Author: Steven Manchester
Genre: Contemporary Fiction
First Published: 2017
Page Count: 257
Film/TV Adaptation: No
Rating: 3/5 Stars
A feel good story that takes on many philosophical topics through the eyes of two estranged brothers.
*Philosophical Plot *Overly Descriptive
“…..ashes, ashes, we all fall down.” Brothers Tom and Jason Prendergast haven’t seen each other since their childhood when the tragic rift in their relationship began. Now both well into their middle ages, they are forced to reunite when their father passes away. In order to collect whatever he has mysteriously left them, they must travel together across the United States in order to spread his ashes in Seattle. Will they be able to overcome the past and their very different personalities in order to deliver their father to his final resting place?

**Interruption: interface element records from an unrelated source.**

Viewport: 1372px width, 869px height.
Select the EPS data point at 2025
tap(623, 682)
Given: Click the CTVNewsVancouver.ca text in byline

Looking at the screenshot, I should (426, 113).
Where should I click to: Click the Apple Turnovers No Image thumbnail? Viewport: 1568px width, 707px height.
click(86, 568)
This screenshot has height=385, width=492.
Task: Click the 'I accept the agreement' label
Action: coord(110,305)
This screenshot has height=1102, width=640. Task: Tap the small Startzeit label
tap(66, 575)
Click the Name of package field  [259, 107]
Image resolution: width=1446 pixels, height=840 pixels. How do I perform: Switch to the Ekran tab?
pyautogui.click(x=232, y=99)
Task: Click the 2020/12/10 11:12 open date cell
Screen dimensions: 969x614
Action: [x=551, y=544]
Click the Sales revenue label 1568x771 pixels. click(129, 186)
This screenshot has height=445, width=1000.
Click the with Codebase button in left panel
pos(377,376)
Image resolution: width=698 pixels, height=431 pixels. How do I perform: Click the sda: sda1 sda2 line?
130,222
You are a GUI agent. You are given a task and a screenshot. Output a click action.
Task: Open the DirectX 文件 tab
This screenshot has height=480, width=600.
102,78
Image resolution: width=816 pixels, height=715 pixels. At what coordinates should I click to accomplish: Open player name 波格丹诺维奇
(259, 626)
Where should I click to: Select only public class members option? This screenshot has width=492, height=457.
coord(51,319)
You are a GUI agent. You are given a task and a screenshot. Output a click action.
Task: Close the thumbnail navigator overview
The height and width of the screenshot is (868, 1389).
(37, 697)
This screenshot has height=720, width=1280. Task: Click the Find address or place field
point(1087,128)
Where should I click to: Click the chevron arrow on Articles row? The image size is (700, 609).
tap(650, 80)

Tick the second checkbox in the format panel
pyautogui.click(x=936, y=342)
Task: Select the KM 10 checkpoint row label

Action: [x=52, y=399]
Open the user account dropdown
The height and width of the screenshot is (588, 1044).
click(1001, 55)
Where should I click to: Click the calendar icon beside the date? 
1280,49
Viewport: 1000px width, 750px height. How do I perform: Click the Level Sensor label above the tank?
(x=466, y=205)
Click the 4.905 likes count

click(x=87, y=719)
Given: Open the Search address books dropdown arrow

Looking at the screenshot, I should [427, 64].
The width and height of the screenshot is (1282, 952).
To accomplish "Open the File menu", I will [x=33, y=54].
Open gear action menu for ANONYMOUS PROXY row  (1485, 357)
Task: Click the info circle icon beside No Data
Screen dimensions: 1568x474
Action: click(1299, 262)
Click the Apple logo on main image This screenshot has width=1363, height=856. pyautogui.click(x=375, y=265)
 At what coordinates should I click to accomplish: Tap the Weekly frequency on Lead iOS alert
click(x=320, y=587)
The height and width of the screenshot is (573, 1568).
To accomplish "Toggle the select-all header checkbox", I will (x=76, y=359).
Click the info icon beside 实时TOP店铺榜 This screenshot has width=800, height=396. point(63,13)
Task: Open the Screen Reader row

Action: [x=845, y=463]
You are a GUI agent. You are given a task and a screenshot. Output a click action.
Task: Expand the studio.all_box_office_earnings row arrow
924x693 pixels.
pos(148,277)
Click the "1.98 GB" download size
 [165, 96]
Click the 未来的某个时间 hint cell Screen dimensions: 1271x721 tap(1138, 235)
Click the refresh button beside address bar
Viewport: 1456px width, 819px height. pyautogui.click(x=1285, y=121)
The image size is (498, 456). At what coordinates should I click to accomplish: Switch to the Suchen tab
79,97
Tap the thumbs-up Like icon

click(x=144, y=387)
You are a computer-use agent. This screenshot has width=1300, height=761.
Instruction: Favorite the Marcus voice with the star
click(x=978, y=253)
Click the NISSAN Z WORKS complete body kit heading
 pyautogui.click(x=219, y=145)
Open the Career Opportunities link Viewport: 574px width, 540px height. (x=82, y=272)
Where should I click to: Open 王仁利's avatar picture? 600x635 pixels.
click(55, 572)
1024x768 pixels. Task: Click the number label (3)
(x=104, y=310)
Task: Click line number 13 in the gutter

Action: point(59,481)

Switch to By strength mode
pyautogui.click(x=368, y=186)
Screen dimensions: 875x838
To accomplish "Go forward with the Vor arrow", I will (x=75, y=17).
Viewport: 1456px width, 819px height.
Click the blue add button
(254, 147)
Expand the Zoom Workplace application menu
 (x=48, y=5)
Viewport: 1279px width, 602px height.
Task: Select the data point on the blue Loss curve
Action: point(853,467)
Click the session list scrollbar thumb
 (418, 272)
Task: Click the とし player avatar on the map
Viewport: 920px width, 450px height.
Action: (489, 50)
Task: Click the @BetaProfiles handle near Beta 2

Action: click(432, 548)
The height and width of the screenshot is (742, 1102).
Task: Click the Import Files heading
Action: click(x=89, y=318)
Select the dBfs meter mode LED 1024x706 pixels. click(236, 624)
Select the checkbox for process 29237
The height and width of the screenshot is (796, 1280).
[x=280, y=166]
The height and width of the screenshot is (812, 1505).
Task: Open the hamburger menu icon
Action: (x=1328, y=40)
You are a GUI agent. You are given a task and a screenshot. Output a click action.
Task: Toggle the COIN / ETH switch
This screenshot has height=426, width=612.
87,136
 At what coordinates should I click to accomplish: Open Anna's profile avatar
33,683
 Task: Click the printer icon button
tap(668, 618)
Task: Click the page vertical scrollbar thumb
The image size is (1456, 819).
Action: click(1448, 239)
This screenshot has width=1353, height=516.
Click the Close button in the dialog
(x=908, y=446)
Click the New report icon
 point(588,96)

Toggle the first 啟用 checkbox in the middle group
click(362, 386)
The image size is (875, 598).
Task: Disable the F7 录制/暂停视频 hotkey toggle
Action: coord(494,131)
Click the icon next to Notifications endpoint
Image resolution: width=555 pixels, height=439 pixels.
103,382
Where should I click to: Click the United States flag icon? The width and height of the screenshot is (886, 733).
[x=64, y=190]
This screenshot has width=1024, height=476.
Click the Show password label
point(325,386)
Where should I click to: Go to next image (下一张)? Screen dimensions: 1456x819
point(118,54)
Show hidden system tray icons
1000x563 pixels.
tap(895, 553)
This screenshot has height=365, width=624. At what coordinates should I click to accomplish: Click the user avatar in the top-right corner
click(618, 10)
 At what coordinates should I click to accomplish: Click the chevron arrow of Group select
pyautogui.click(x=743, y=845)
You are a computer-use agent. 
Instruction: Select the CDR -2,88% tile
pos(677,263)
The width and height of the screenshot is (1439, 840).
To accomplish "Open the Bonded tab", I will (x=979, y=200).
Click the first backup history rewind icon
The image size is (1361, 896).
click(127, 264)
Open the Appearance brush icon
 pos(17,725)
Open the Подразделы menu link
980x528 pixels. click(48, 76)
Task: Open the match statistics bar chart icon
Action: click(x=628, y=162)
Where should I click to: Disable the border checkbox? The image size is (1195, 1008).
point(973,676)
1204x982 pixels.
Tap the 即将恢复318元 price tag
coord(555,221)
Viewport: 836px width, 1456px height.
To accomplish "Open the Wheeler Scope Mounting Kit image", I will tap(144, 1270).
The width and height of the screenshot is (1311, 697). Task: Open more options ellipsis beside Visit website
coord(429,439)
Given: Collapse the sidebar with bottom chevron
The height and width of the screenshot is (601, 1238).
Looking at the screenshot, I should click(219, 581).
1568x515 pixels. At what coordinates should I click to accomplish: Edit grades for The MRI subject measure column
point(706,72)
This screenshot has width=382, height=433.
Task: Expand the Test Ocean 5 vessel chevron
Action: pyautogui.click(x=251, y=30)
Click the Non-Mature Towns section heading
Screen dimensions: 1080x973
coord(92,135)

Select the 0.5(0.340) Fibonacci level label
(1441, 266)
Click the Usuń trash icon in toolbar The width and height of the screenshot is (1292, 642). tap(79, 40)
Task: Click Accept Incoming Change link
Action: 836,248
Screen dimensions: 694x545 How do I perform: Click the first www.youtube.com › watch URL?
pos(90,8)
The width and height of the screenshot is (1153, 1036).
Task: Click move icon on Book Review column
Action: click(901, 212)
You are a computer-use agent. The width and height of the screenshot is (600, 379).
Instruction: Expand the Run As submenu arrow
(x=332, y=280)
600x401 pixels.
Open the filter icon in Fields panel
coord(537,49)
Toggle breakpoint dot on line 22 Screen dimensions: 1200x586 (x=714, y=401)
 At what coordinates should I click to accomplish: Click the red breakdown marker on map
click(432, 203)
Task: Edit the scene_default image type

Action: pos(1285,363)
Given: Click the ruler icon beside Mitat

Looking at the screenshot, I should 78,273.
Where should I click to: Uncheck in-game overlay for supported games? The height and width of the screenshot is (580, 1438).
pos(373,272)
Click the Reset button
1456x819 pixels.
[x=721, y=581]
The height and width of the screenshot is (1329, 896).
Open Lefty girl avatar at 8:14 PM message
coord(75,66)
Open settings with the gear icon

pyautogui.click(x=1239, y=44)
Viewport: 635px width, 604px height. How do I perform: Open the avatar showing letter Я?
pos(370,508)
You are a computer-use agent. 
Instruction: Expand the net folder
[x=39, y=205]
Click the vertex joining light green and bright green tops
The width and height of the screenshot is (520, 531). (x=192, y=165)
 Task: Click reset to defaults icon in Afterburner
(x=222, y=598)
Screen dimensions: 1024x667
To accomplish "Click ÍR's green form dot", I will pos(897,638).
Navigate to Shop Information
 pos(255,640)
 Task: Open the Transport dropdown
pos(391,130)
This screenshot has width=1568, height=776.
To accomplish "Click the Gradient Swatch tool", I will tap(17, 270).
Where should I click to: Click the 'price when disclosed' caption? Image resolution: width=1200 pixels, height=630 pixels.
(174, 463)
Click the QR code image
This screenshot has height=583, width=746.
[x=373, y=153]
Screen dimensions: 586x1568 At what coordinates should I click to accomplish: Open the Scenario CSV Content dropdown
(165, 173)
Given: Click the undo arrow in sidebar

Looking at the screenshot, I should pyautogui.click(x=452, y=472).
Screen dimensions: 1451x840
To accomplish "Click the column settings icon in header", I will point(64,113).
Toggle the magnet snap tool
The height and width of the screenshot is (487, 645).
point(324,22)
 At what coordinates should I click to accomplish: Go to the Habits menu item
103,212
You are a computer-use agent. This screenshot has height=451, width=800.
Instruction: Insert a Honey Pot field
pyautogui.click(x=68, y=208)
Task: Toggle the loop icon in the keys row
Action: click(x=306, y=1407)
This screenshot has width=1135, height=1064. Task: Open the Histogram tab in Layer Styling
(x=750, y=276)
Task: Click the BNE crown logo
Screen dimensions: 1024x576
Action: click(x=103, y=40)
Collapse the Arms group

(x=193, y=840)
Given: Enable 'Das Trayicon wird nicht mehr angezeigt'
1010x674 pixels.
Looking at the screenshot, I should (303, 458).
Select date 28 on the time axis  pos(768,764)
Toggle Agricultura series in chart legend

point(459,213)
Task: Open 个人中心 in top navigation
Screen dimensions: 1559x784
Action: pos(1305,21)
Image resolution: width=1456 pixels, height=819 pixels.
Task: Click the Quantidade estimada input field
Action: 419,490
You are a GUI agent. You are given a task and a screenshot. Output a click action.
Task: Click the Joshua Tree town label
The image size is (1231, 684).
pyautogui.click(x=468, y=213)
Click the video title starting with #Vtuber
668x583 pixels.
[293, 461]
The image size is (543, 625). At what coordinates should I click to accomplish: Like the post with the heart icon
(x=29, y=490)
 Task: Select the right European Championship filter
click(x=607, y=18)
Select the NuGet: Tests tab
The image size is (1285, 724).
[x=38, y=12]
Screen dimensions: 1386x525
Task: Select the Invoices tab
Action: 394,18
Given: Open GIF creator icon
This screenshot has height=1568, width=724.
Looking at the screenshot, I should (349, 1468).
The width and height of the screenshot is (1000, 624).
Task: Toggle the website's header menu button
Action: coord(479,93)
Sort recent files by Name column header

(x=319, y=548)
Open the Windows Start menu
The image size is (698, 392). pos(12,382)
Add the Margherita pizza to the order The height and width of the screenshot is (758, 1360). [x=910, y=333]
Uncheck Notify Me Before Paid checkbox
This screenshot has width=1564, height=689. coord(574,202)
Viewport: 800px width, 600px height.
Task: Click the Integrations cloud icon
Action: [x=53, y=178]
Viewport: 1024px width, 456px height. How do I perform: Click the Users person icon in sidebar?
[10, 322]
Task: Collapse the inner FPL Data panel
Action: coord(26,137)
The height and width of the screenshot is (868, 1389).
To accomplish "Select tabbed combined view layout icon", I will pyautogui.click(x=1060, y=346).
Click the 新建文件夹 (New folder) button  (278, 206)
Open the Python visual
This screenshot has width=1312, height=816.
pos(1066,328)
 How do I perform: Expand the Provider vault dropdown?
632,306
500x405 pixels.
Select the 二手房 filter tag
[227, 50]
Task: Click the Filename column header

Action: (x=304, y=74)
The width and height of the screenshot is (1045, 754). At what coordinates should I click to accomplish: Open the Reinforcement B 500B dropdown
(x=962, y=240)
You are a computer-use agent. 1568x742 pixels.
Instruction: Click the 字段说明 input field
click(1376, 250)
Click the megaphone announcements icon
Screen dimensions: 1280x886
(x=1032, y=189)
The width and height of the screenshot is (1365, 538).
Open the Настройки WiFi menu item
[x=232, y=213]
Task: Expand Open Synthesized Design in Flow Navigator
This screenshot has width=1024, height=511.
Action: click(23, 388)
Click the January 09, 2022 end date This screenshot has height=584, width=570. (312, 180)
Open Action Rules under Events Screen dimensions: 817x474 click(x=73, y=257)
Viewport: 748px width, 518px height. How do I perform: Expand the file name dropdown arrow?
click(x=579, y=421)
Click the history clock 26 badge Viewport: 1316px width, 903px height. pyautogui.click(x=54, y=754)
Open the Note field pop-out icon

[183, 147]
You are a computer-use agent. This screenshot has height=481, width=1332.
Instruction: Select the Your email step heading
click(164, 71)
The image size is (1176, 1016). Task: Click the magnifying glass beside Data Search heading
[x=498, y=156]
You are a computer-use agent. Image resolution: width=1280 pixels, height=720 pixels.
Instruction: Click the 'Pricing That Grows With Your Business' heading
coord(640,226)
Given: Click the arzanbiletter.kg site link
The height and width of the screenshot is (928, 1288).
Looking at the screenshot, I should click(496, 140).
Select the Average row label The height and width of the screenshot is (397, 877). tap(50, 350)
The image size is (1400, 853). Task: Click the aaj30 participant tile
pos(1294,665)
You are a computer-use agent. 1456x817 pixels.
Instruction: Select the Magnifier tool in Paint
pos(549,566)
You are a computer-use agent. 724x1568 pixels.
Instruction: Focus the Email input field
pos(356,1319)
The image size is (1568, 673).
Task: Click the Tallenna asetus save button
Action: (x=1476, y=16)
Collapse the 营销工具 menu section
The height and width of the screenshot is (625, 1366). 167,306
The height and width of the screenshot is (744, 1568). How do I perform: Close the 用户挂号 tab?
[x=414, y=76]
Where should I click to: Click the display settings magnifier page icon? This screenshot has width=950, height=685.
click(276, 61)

Generally speaking this book in its entirety is very enjoyable and quick to read. Delving into each brothers’ lives is interesting because they are so different. This inevitably leads to some funny exchanges between the two during the road trip, but also some serious discussions about life and a lot of today’s hot topics. However, what I enjoyed most about the book was the conclusion. It’s not hard to guess what is probably going to happen at the end of their road trip when you start the book but it is still a very emotional event. Maybe I’m just really sensitive since the deaths of both Carrie Fisher and Debbie Reynolds, but anything to do with a family bond really gets to me right now. It’s a bittersweet conclusion that makes this a three star book versus a two star.
As pleasant as the reading experience is with this book and how easy it is to get through it, it still lacks the punch to make it something that will stand out in my mind come December 2017 when I’m reviewing what I’ve read for the year. The book is a bit too philosophical for my taste because the plot is basically listening to two brothers’ debate their past and society’s hot topics. That doesn’t provide for a lot of action or as much movement in the story as I would like to keep me thoroughly entertained. I also felt the story was sometimes overly descriptive when I just wanted to get on with what was happening. A good amount of description can pull a reader deeper into the setting but it can also feel overdone making it laborious to read through.
This is not one of my favorite pieces of Manchester’s work but it is still a moving story which is his forte. This book relies a lot more on dialogue and flashbacks to move the plot, and some people might enjoy this type of story more than I did. I need a bit more action and a more thrilling plot to really grab my attention which is why the book didn’t “wow” me. However, it is a feel good story that I’m pretty sure would appeal to most readers in search of a contemporary work of fiction to read next.
*I received a free copy of this book for this review from the author.